The downside with that is that scanning any cgroup takes O(n) in the
number of threads on the machine, so scanning them all becomes O(n^2).
We've definitely seen problems (on older kernels using cpusets, which
did something similar, i.e. walking the tasklist) where we have lots
of small cpusets and a few huge ones, and this blew up the cost of
accessing any of them.
But having said that, the idea of being able to maintain just a cursor
is something that would definitely be nice.
Here's another idea that might work:
Currently, each cgroup has a list running through the attached css_set
objects, and each css_set has a list running through its tasks; we
iterate through these lists of lists to produce the cgroup's task list
Since this list isn't sorted in any way, there's no convenient way to
save/restore your position between seq_file invocations; this is why
we currently generate a sorted snapshot, so that even if the snapshot
is updated by someone else before our next read, we know where to pick
up from (the next pid above the last one that we returned).

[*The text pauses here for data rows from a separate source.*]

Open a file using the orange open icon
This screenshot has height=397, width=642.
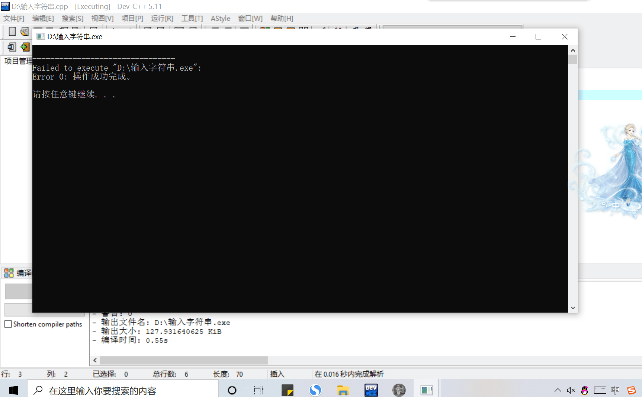coord(24,32)
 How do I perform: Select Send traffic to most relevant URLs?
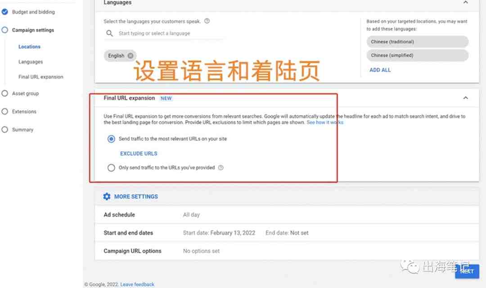pyautogui.click(x=111, y=139)
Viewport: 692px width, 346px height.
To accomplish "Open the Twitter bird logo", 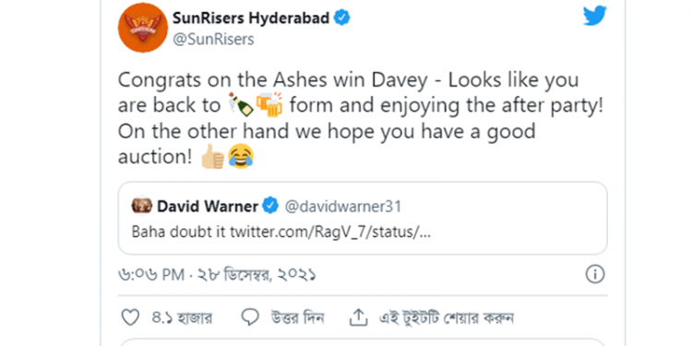I will tap(594, 17).
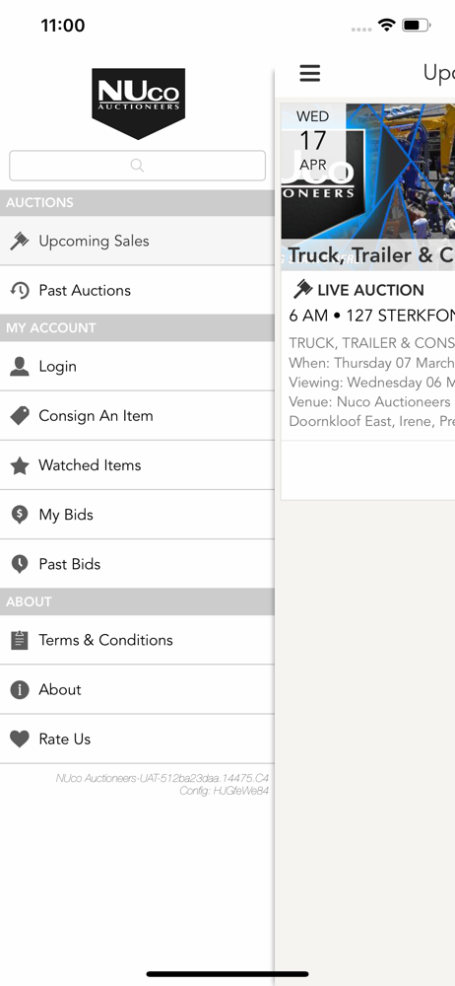Click the history clock icon for Past Auctions
Image resolution: width=455 pixels, height=986 pixels.
click(x=20, y=291)
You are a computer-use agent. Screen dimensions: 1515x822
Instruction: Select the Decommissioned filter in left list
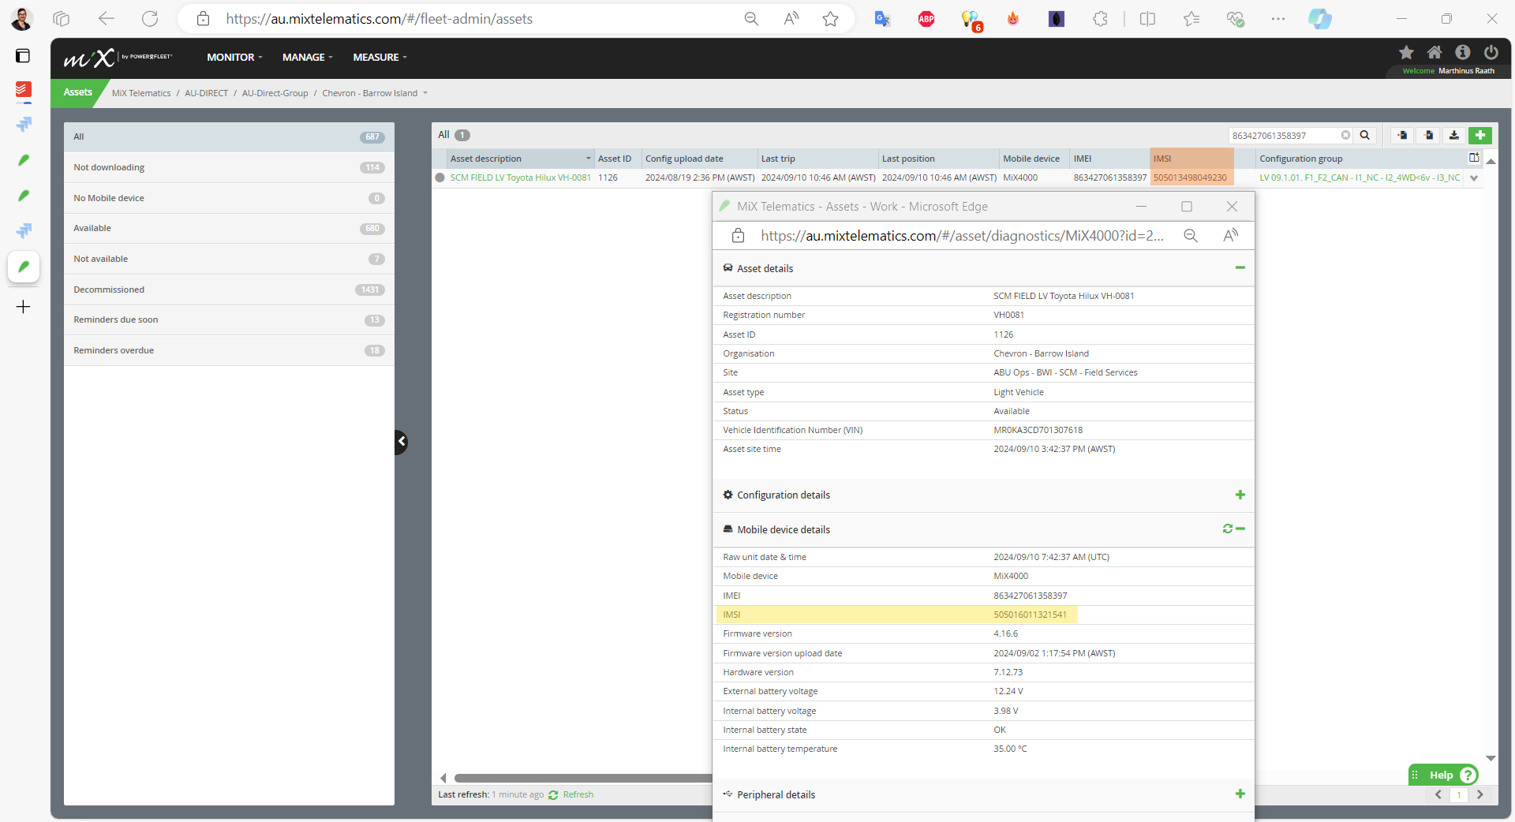tap(109, 290)
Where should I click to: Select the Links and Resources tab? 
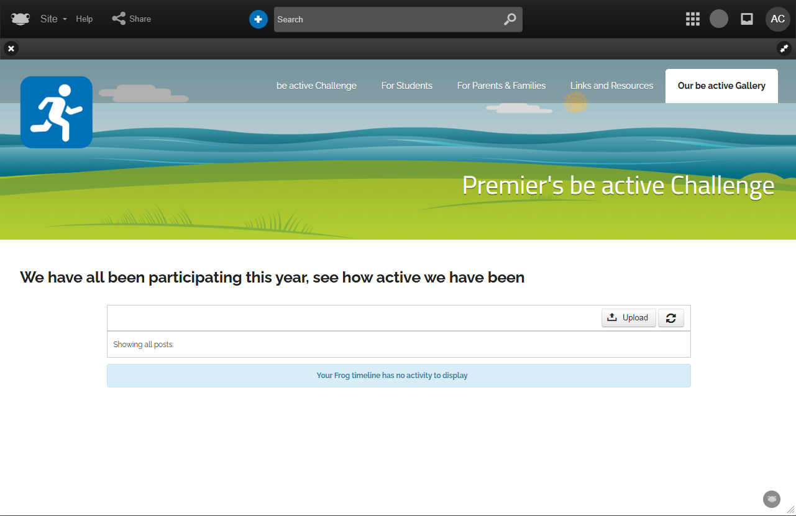pyautogui.click(x=611, y=86)
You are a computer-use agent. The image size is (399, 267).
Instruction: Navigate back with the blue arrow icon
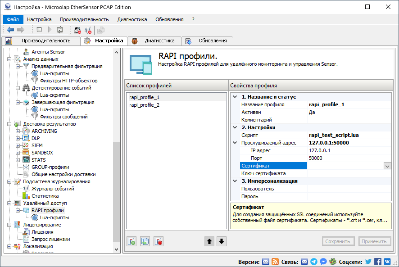(10, 29)
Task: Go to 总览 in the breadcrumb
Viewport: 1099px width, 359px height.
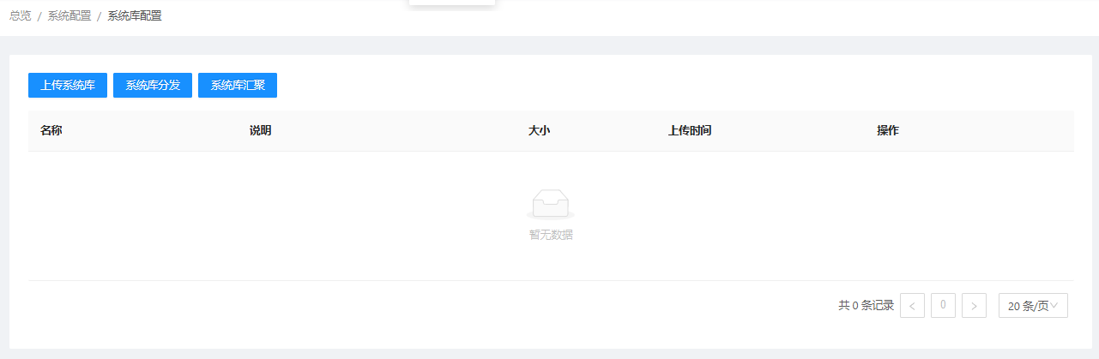Action: coord(21,16)
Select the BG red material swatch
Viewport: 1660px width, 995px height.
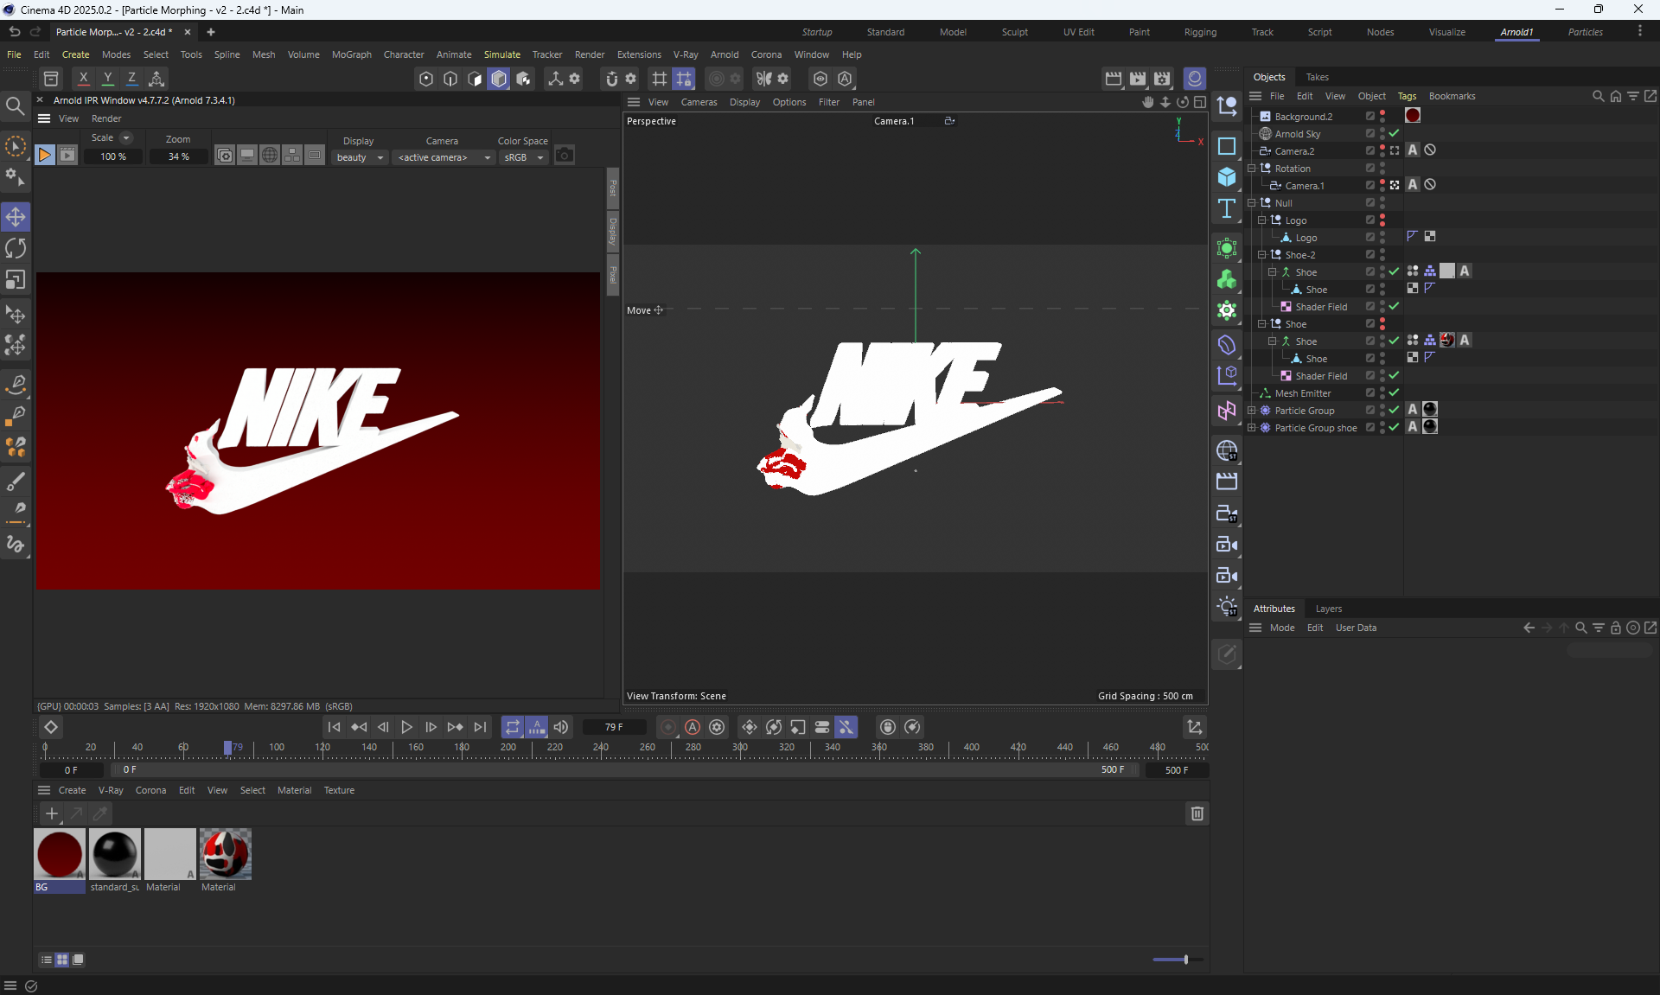pyautogui.click(x=59, y=854)
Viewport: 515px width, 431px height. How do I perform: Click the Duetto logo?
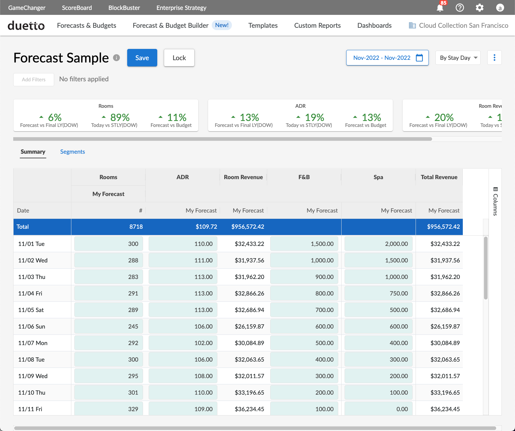(x=26, y=25)
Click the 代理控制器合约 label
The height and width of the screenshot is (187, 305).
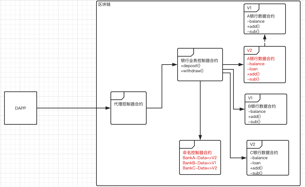coord(128,104)
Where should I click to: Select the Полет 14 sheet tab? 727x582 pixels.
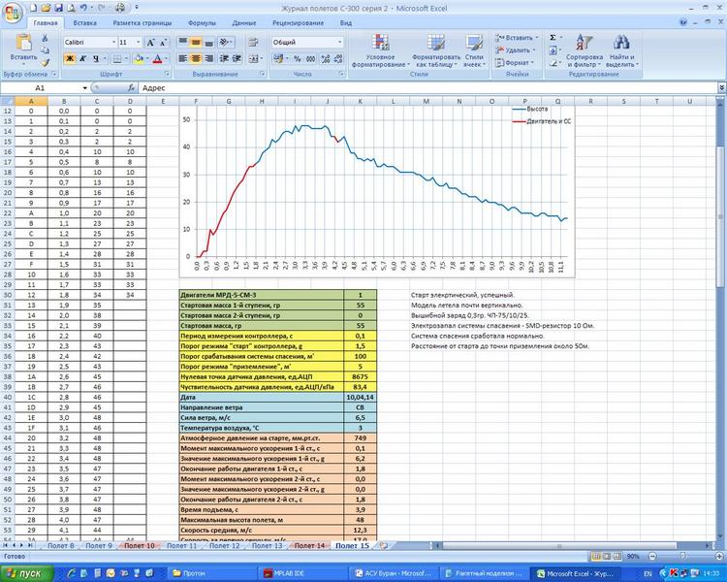pyautogui.click(x=310, y=546)
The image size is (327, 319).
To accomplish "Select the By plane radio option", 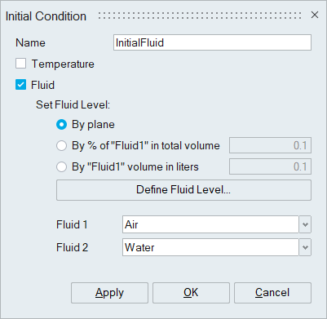I will click(61, 125).
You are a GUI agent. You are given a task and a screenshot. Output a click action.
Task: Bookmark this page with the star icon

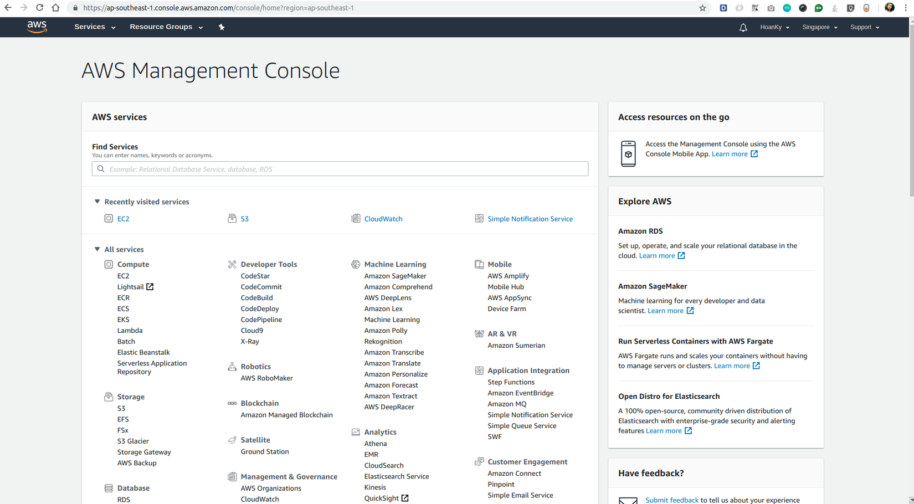pos(702,8)
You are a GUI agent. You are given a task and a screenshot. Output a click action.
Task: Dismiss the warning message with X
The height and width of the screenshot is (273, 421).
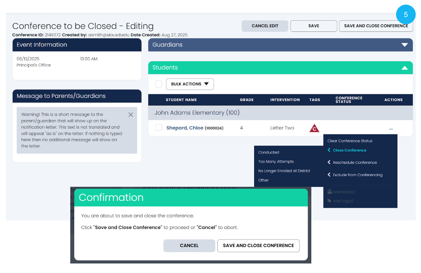pyautogui.click(x=131, y=115)
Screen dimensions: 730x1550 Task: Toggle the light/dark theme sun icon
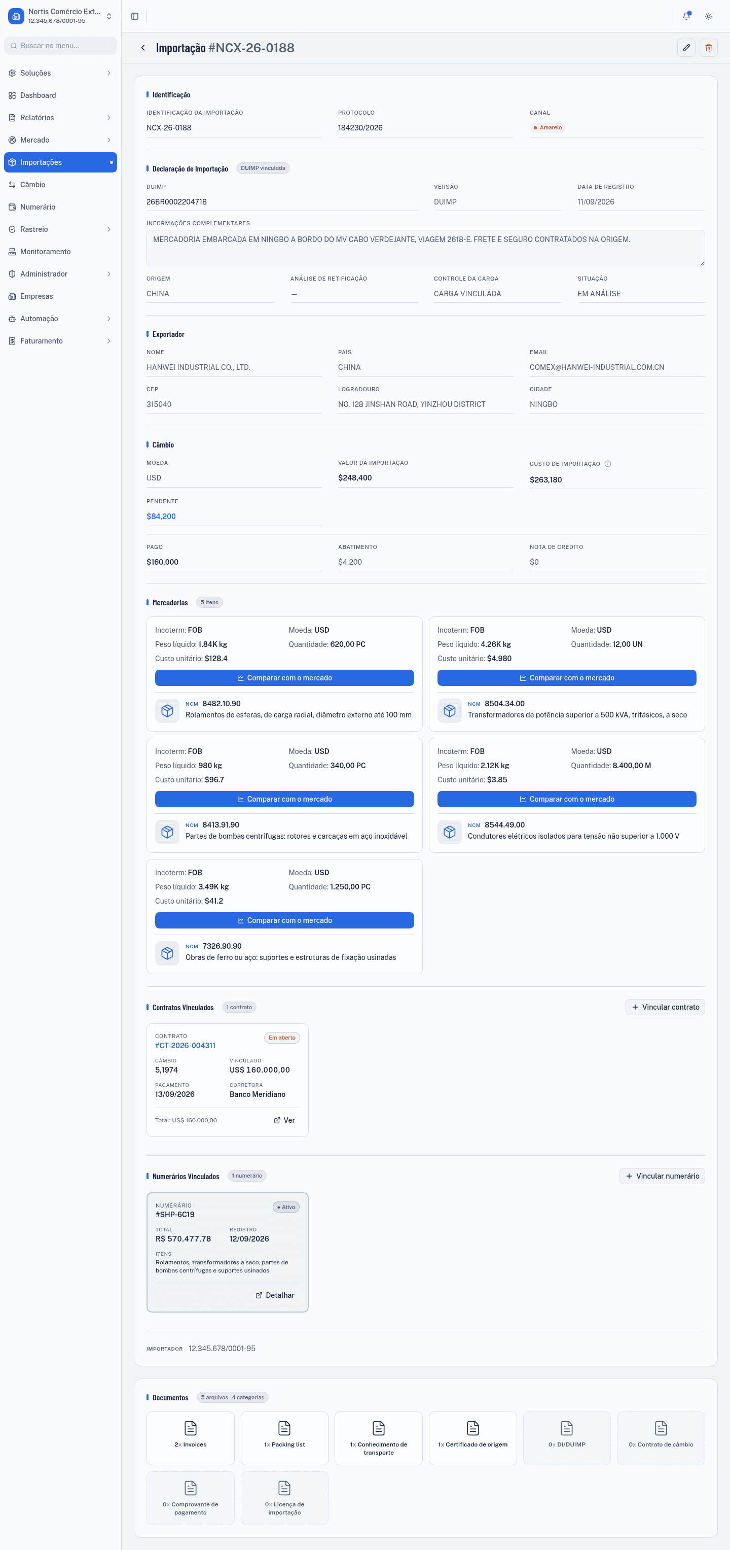pyautogui.click(x=708, y=16)
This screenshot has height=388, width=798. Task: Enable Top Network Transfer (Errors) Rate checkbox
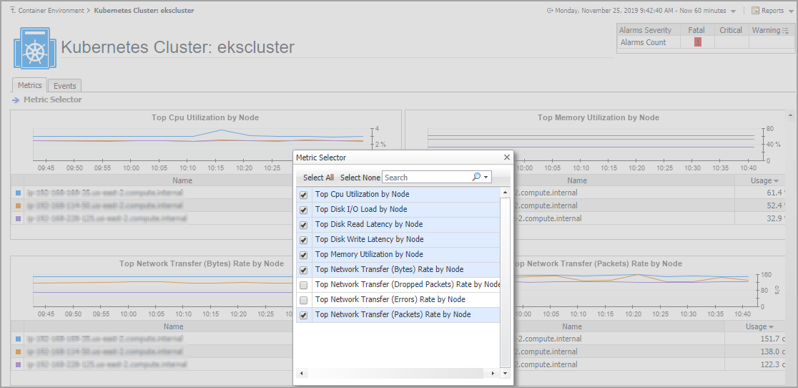304,300
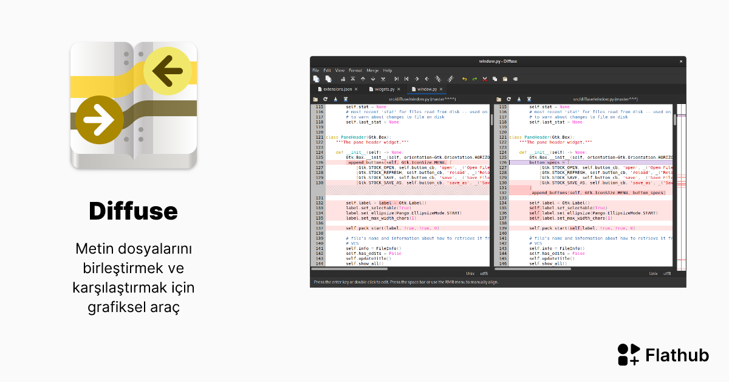This screenshot has height=382, width=729.
Task: Switch to the extensions.json tab
Action: pyautogui.click(x=337, y=89)
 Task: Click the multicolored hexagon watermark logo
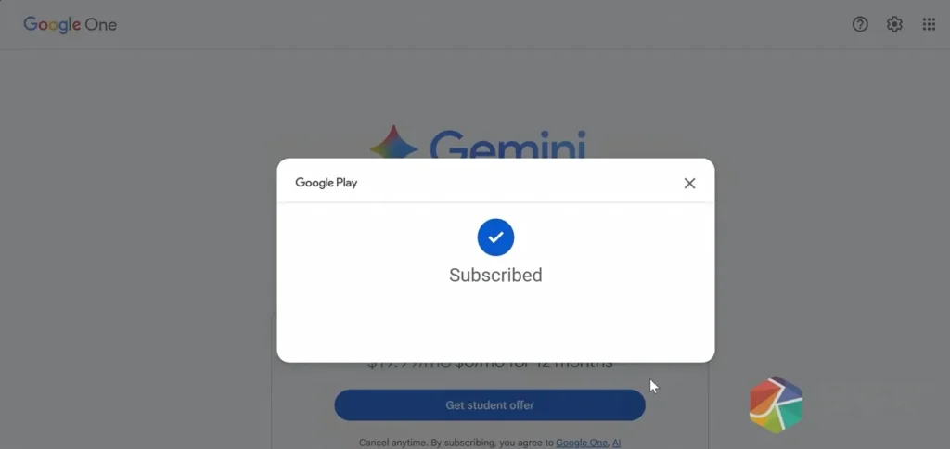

Instead, we could actually store cursor objects in the list itself
whenever we need to pause/resume iterating through a large cgroup (due
to hitting the limits of a single seq_file read, i.e. probably after
every 700 threads).
Then we'd just need to teach cgroup_iter_next() to distinguish between
real tasks and cursors, and skip the latter. Simple way to do that
would be to change the existing declarations in task_struct:
/* Control Group info protected by css_set_lock */
struct css_set *cgroups;
/* cg_list protected by css_set_lock and tsk->alloc_lock */
struct list_head cg_list;
and instead define these two fields together as a struct
cgroup_css_list_elem. A cursor can just be a cgroup_css_list_elem
whose cgroups field points to a distinguishing address that identifies
it as a cursor.
So we're guaranteed to hit all threads that are in the cgroup before
we start, and stay there until we finish; there are no guarantees
about threads that move into or out of the cgroup while we're
It's a bit more complex than just iterating over the machine's entire
pid list, but I think it scales better.